INFORMATION GIVEN below:

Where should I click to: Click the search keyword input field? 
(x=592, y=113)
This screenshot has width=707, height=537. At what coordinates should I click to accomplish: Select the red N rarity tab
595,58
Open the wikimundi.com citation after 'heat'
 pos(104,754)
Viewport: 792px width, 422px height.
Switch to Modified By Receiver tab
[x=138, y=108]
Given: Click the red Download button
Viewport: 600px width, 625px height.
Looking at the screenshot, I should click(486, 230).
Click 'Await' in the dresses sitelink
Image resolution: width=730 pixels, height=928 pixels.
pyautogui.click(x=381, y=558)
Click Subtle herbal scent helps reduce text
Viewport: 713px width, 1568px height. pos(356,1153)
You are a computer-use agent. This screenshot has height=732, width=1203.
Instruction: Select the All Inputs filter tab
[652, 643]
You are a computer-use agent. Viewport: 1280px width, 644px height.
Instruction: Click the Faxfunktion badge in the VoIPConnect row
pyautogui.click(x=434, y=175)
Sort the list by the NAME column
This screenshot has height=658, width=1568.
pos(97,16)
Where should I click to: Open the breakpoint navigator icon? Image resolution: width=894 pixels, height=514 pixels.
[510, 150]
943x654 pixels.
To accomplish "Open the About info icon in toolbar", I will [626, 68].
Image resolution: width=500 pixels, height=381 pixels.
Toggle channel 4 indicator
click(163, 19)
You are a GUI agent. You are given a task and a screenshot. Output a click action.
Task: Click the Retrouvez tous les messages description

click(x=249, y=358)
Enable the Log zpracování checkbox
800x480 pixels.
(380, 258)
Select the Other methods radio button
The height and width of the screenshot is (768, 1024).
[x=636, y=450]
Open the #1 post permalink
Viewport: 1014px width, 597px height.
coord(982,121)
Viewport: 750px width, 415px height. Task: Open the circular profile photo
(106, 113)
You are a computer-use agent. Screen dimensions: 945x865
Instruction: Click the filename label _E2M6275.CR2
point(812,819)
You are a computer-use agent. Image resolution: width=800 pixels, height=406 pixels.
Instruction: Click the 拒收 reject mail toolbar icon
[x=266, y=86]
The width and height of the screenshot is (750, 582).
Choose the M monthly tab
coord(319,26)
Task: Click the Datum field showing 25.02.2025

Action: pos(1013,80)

End of INFORMATION GIVEN.

▸ WHAT NEEDS TO BE DONE: Every line that holds the word "agent" should be copied from the records.

▸ RESPONSE:
You are a computer-use agent. This screenshot has height=732, width=1203.
You are a computer-use agent. Viewport: 1280px width, 644px height.
You are a GUI agent. You are given a task and a screenshot. Output a click action.
You are a computer-use agent. Screen dimensions: 945x865
You are a computer-use agent. Image resolution: width=800 pixels, height=406 pixels.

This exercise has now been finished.